According to World Health Organisation (WHO) global status report, diabetes and hypertension are among the leading causes of deaths globally and were responsible for 38 million deaths in 2012.

Zimbabwe is also being affected by the non-communicable diseases that according to the WHO account for 31 percent of total deaths in the country with provinces that include Manicaland recording a sharp increase in diabetes and hypertension cases.

Manicaland provincial Medical Director Dr Patron Mafaune who was speaking at the sidelines of an event to donate a Chronic Care Clinic building constructed at St Peters Hospital by the Medicines Sans Frontiers (MSF) said 3 527 hypertension cases were recorded this year from January to June compared to 1 627 cases in 2017 while diabetes had 566 new cases compared to only 372 cases reported during the same period last year in the province.

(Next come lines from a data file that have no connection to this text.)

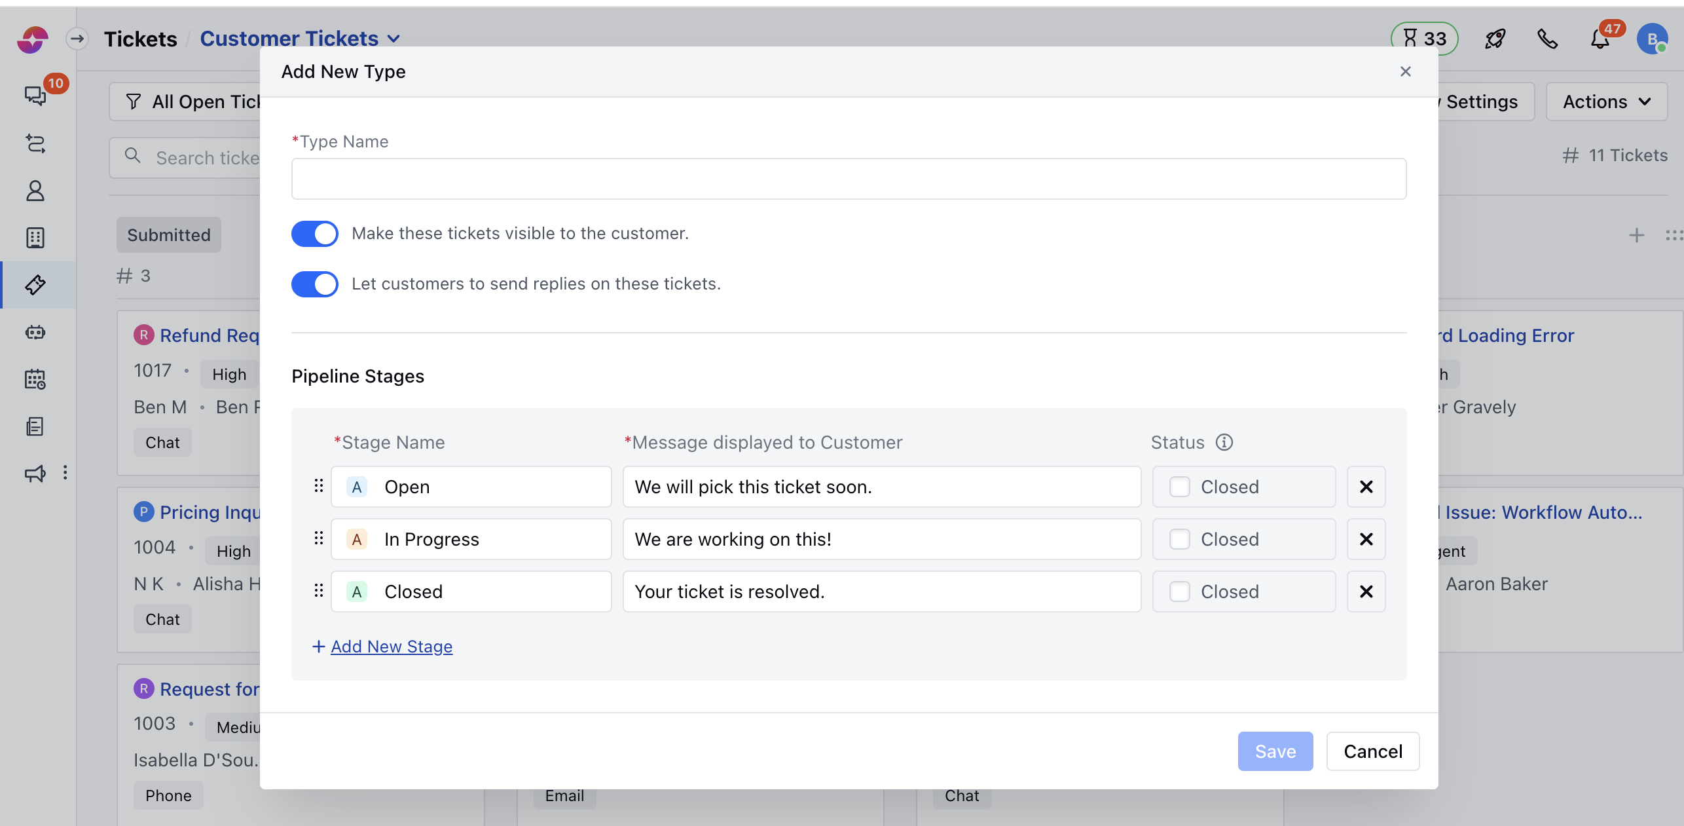Click the contacts person icon in sidebar
This screenshot has height=826, width=1684.
pos(35,191)
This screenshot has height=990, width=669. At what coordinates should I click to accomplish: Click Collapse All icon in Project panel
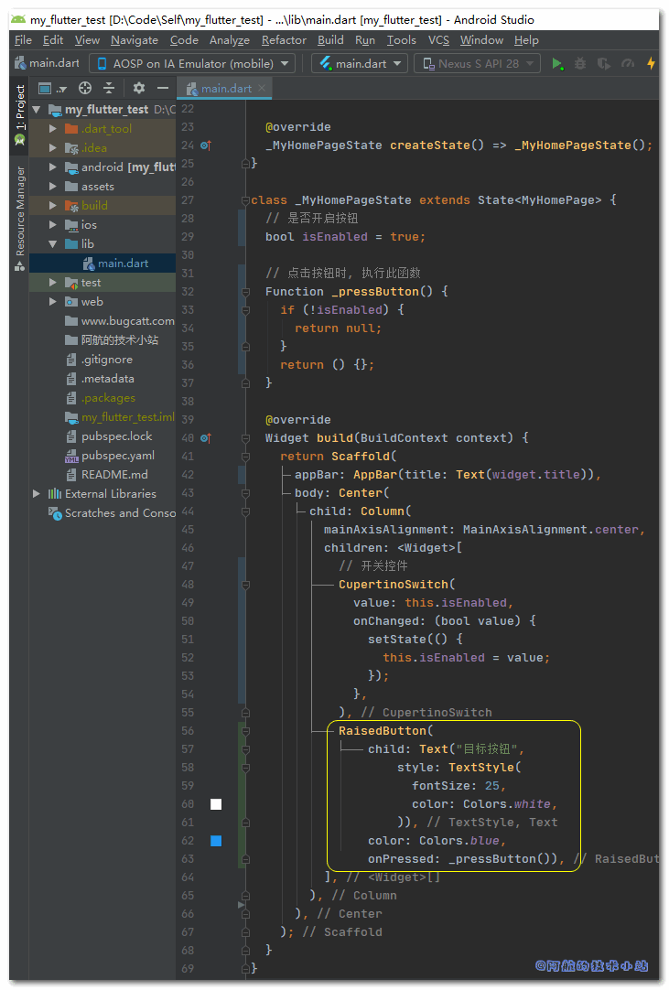[109, 88]
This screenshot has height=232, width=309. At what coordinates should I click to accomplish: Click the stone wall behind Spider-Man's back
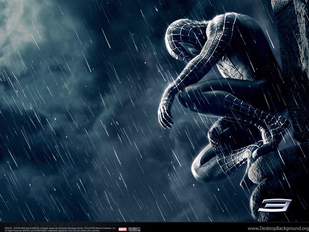[292, 54]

“There is an increase in the number of diabetes and hypertension new cases when we compare cases that were reported in 2017 and 2018 from January to June. The construction of a chronic care clinic by MSF is a positive development in helping to attend to non-communicable diseases,” he said.

MSF representative Dr Nisbert Mukumbi said the construction of a Chronic Care Clinic at St Peters Hospital in Checheche was done after a realiszation that there is a growing number of hypertension and diabetes cases exceeding 530 patients at the rural health centre.

“The number of hypertension and diabetes cases had reached alarming levels resulting in our intervention,” he said.

Dr Mukumbi said his organisation is also capacitating nurses to effectively attend to non-communicable diseases to bridge the gap on the shortage of doctors in Chipinge.